In the present work, for the first time, green chemically synthesized and stabilized Co3O4 nanoparticles were employed for catalytic conversion of isopropyl alcohol to acetone by dehydrogenation of IPA. Plant extract of Rosmarinus officinalis was used as a reducing and stabilizing agent for this synthesis. The biosynthesized Co3O4 nanoparticles were annealed at 450℃ followed by their physiochemical characterizations through XRD, SEM, AFM, and FTIR. Size distribution information collected through XRD and AFM back each other, and it was found to be 6.5 nm, having the highest number of nanoparticles in this size range.

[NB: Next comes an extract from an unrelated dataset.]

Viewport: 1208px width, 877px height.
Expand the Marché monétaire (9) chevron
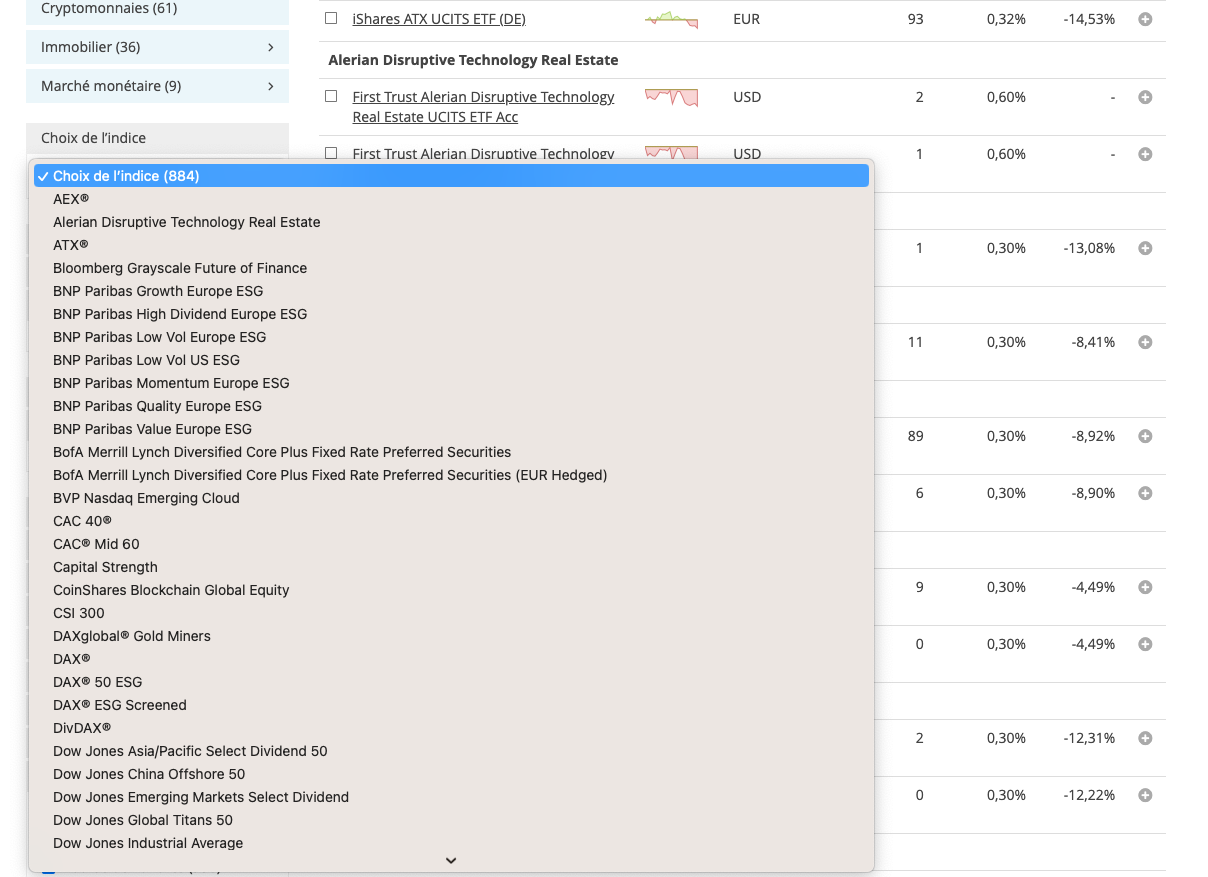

While SEM confirms the self-arranging property of synthesized nanoparticles due to their magnetic nature, furthermore, the biogenic Co3O4 nanoparticles were studied for their catalytic potential to convert isopropyl alcohol to acetone with the help of a UV-Visible spectrophotometer. The highest photocatalytic conversion of 99% was obtained in time period of 48 s. For the first time ever, nanoparticles were used for 5 cycles to evaluate their recyclable nature and conversion fell from 99 to 86% and the end of the 5th cycle. Later anti-bacterial activity against 3 Gram-positive and 3 Gram-negative strains gave the highest inhibition value of 99% against Streptococcus pneumoniae at 500 µg/mL. Finally, a cytotoxicity study on synthesized nanomaterials was carried out by exposing freshly drawn human macrophages to them. It was found that even at the highest concentration of 500 µg/mL, the nanoparticles showed only 28% lysis.